» **Page text**
+++

I was worried about recoil myself but after doing a bunch of research I found no complaints about the recoil causing the cameras to malfunction...


----------



## carolinagreenhead (Jan 21, 2013)

Ricochet said:


> That's cool, to each his own and you aren't talking me out of anything. This is my preferred setup and it works for me.  There are a lot of opinions on here and that's fine, this is just my opinion on an easy video setup.  I think my new camcorder will hold up to the shock/recoil - I've used it with 3 other cheaper cameras/camcorders and they all still work.  I might try the tripod method again some day, especially if I can find a cameraman.  Plus, I need to find the $ for a good fluid head model tripod - apparently they ain't cheap.



Your right about that unless you can find one used. I found the tree arm used so it wasn't so bad.


----------



## Ricochet (Jan 21, 2013)

huckhgh said:


> Great videos! Can't wait to see how you do in '13.


Thanks - I'll share them here first!  



DMP said:


> I use the same set up and as far as recoil goes with the camera, the mount actually has piece built into it to help reduce the recoil on the camera....
> 
> I was worried about recoil myself but after doing a bunch of research I found no complaints about the recoil causing the cameras to malfunction...


Yep, good point - I stated that as well. 



carolinagreenhead said:


> Your right about that unless you can find one used. I found the tree arm used so it wasn't so bad.


Ah, good advice - maybe I should hit Craigslist for one.


----------



## carolinagreenhead (Jan 21, 2013)

They "experts" say that the place to not skimp is in the audio. They say to get a good shotgun mic. Not saying yours is bad by no means. But they say the key to a good video is good audio. I have a video by Tom Miranda on self filming. It talks about everything from a quality camera, to lighting, audio and tricks to making your videos look like you have a camera man. It's called How to be a Solo Cam Pro if your interested. Real good video and real helpful.


----------



## Ricochet (Jan 21, 2013)

carolinagreenhead said:


> They "experts" say that the place to not skimp is in the audio. They say to get a good shotgun mic. Not saying yours is bad by no means. But they say the key to a good video is good audio. I have a video by Tom Miranda on self filming. It talks about everything from a quality camera, to lighting, audio and tricks to making your videos look like you have a camera man. It's called How to be a Solo Cam Pro if your interested. Real good video and real helpful.


Thx, I will try to find the video and I was thinking of going with the Canon shotgun mic made for my camera instead of the cheaper alternative.






http://www.bhphotovideo.com/c/produ...002_DM_100_Directional_Stereo_Microphone.html


----------



## Ricochet (Jan 21, 2013)

This video?


----------



## carolinagreenhead (Jan 22, 2013)

Yes sir that would be it.


----------



## Big Country (Jan 22, 2013)

How do u like that camera gun mount? Is it sturdy? And would it work with my 835 with the sight rail? Is it worth $80????


----------



## Ricochet (Jan 22, 2013)

carolinagreenhead said:


> Yes sir that would be it.


Cool, thx!



Big Country said:


> How do u like that camera gun mount? Is it sturdy? And would it work with my 835 with the sight rail? Is it worth $80????

+++

» **Supplied material**
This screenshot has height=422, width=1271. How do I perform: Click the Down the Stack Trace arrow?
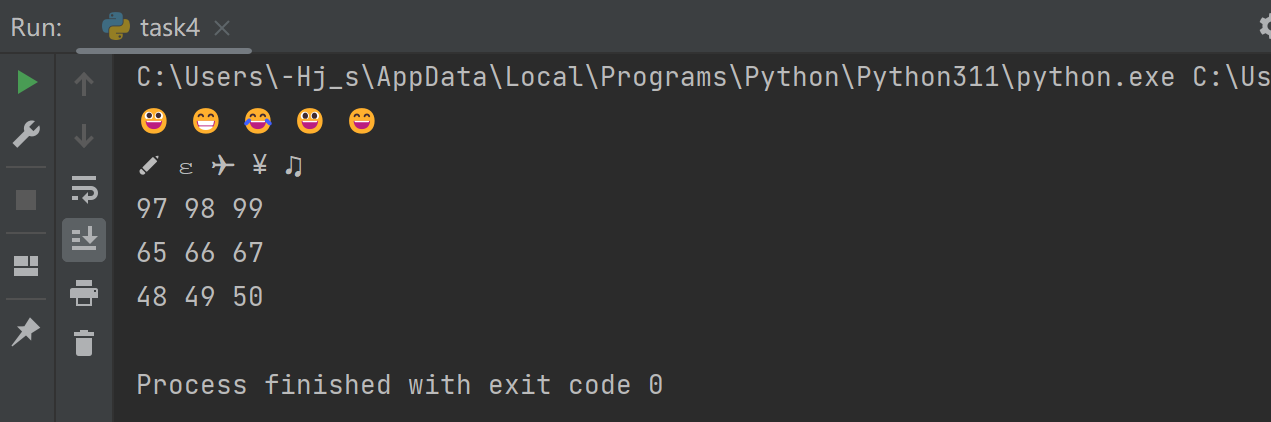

+++

» **Work to be completed**
Answer these from the forum thread on self-filming setups above the listing:
1. Which piece of gear did carolinagreenhead find used?
2. What is the title of the Tom Miranda video on self filming?
3. What price does Big Country ask about for the camera gun mount?

» **Task output**
1. The tree arm.
2. How to be a Solo Cam Pro.
3. $80.